THE EXERCISE – Reproduce each of the following entries verbatim, line for line.

Entries from a collection
=======

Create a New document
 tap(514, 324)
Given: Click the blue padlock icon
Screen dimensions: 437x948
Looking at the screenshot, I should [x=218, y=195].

=======

SOLUTION TO THE PROBLEM –
Create a New document
 tap(514, 324)
Given: Click the blue padlock icon
Screen dimensions: 437x948
Looking at the screenshot, I should [x=218, y=195].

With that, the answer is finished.